The team posited this scenario after simulating adverse underwater conditions in 12 tanks of 1,600 litre capacity for a period of six months.
They populated the artificial ecosystem with a range of species, including algae, shrimp, sponges, snails and fishes, and created adverse conditions by raising water temperatures by 2.8° Celsius and maintaining water acidity with elevated CO2 levels.
The survival, growth, biomass and productivity of all animals and plants in this ecosystem helped researchers create sophisticated food models which revealed the disturbance in the flow of energy.
The results revealed higher temperatures disturbed transfer of energy from plants to grazers (herbivores), while a combination of high temperatures and CO2 levels affected the energy flow of both – from plants to grazers and then from grazers to predators.
This was mainly caused due to the fact that warmer water triggered the growth of inedible blue-green algae at the expense of plants which are crucial for marine food webs. "This increased primary productivity does not support food webs because these cyanobacteria [blue-green algae] are largely unpalatable and they are not consumed by herbivores."

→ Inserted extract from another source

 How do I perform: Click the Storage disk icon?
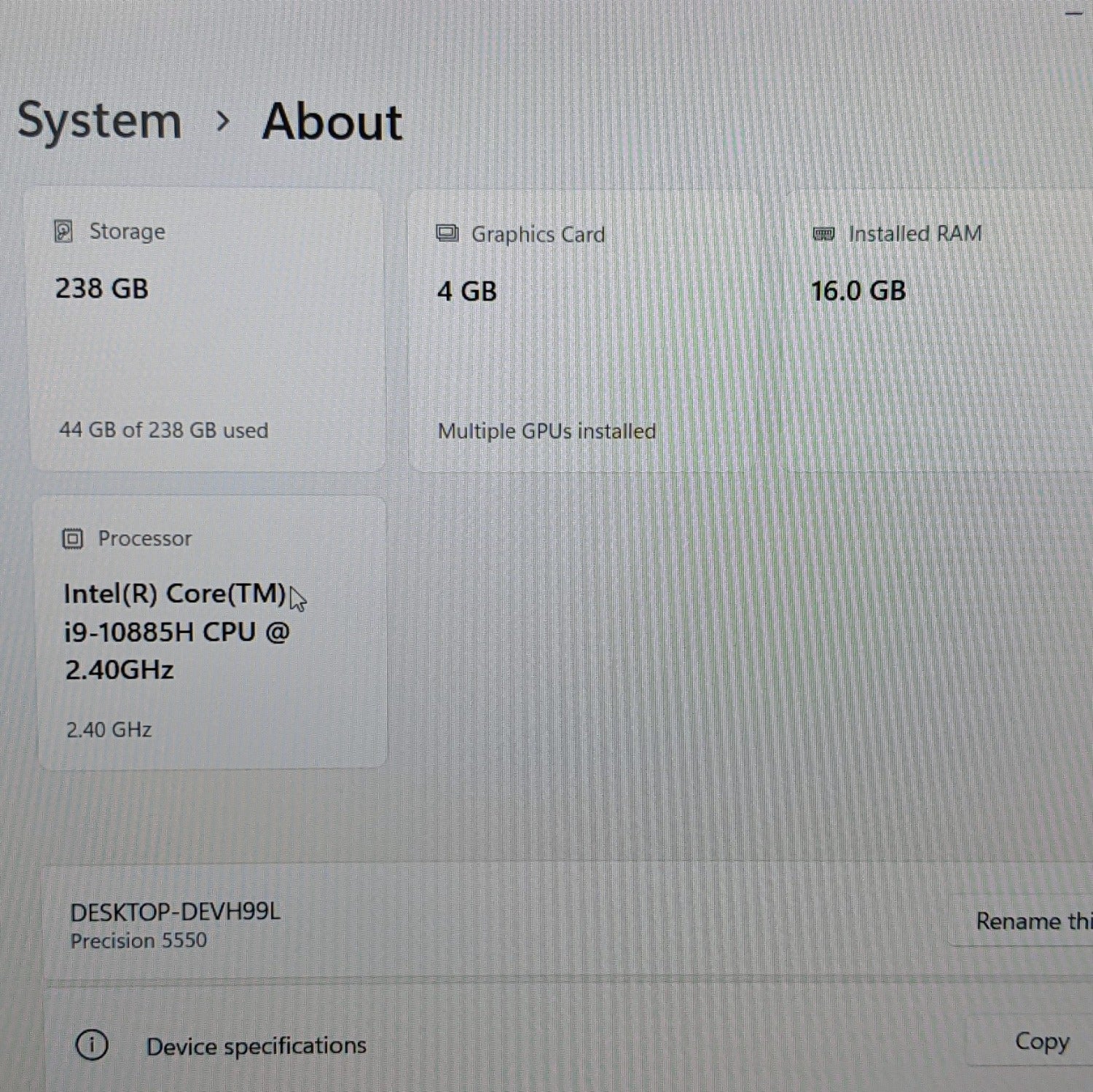click(64, 232)
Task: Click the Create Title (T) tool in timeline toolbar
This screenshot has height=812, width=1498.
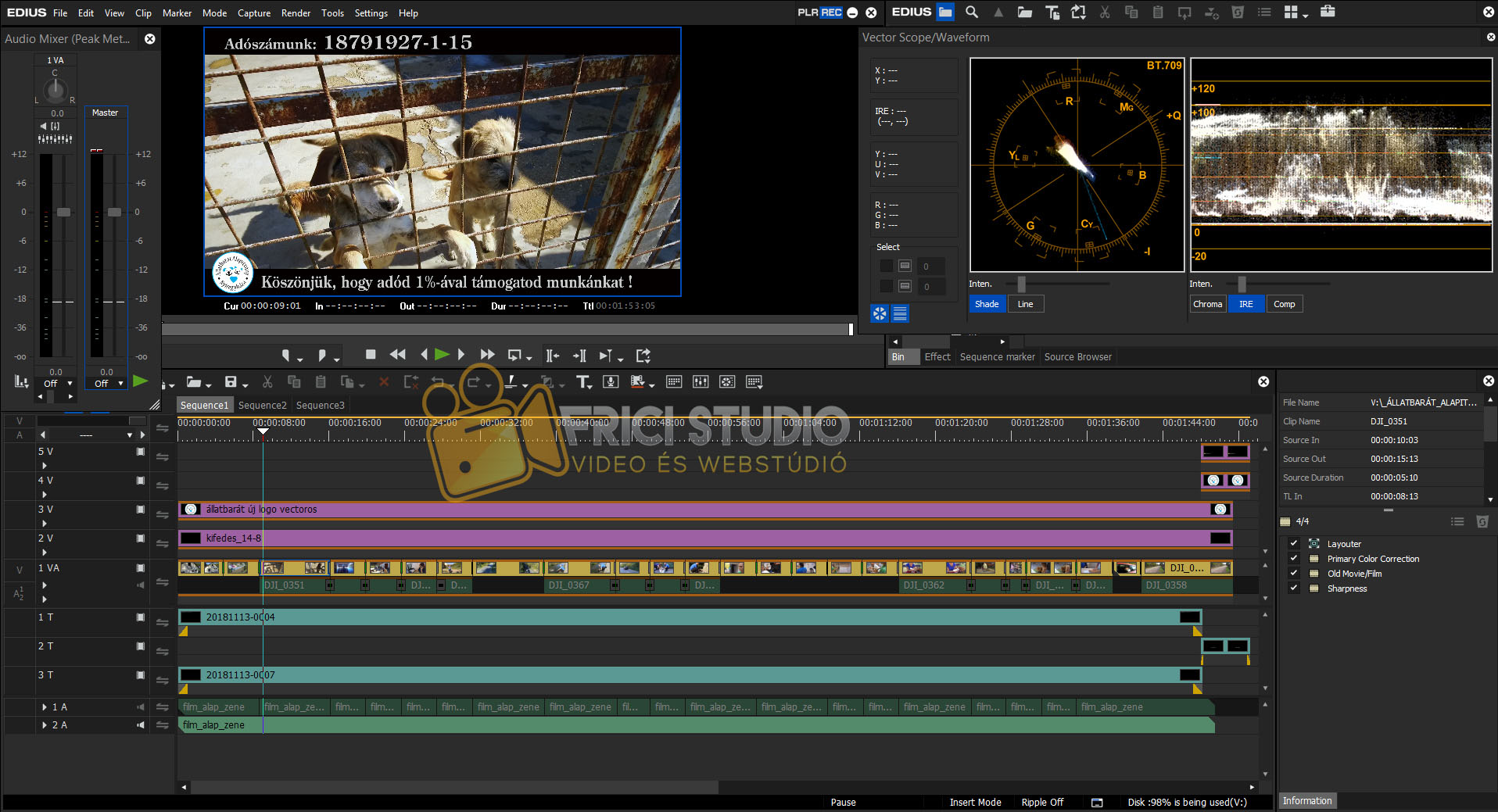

Ultimately, this would mean that, under the effect of drastic climate change, the population of plant-eaters would decline due to the lack of energy and, in turn, predators sitting on top would also have nothing to eat. This would obviously have a serious impact on a range of species which thrive underwater.
"Healthy food webs are important for maintenance of species diversity and provide a source of income and food for millions of people worldwide," said the study's lead author Hadayet Ullah. "Therefore, it is important to understand how climate change is altering marine food webs in the near future."
Though the study highlights the plausible risk to water-dwelling plants and animals, the researchers believe the work should continue on a larger scale to provide scientists more insights into the effects of climate change on marine life and ways to deal with it.
Project leader Professor Ivan Nagelkerken said, "If we are to adequately forecast the impacts of climate change on ocean food webs and fisheries productivity, we need more complex and realistic approaches, such as large mesocosms that provide more reliable data for sophisticated food web models."